# What are the current best upper bounds of #P?

#P is the class of counting problems for problems in NP. In other words, a solution to #P returns the number of solutions to a particular problem in NP.

I'm wondering if there have been any studies on the worst-case behaviors of current best solutions to problems in NP. My focus in the past has been on 3-SAT, so I am particularly interested in the time it takes to count 3-SAT solutions in the worst case. However, I ask in general, What are the current best upper bounds for any (#P-complete) problem in #P?

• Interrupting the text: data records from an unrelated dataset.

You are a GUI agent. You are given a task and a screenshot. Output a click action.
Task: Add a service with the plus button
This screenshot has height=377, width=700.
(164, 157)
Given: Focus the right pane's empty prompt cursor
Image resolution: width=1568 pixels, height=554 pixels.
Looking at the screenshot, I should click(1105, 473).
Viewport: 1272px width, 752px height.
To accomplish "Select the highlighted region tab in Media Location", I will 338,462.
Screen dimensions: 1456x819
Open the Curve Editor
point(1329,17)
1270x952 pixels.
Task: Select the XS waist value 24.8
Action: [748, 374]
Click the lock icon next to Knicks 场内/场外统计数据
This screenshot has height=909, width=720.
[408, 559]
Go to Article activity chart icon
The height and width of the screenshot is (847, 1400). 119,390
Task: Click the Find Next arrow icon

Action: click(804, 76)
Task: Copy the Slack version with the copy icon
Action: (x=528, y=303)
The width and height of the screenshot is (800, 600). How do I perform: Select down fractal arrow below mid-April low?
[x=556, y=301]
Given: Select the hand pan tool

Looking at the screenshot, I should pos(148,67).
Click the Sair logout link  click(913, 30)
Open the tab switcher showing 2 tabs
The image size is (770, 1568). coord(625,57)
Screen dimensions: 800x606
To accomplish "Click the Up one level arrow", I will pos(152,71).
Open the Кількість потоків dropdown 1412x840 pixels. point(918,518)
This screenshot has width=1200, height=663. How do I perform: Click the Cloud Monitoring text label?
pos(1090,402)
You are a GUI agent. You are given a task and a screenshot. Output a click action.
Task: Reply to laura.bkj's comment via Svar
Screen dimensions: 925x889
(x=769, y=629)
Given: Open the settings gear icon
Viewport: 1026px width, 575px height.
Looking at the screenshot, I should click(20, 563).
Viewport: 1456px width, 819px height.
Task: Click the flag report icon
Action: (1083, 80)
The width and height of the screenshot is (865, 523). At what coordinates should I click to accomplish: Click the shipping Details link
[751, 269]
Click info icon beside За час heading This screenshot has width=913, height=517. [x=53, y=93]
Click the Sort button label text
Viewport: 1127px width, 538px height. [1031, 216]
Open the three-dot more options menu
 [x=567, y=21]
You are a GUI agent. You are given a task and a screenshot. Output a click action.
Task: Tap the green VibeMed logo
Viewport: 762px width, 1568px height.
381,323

• Do you mean upper bounds for #P-complete problems? Because otherwise you can cook up problems in #P that are trivial to solve. – Mahdi Cheraghchi Jun 18 '13 at 21:35
• @MCH: Yes, I mean #P-complete problems. – Matt Groff Jun 18 '13 at 21:52
• What about PTASs for the permanent ? is that an example ? – Suresh Venkat Jun 19 '13 at 0:29
• @SureshVenkat: I'd prefer not to include approximations. Perhaps as a separate question, but I'm really interested in exacting answers. – Matt Groff Jun 19 '13 at 1:17

One such algorithm for $\#3\operatorname{SAT}$ is due to Kutzkov.
I you’re looking for natural problems, you can compute many counting problems on planar graphs in time $\exp(\sqrt n)$ because of the planar separator theorem. For example, everything that can be expressed as a valuation of the Tutte polynomial [1]. Most of these problems remain #P-hard restricted to planar graphs, see Tutte Polynomial @ Wikipedia.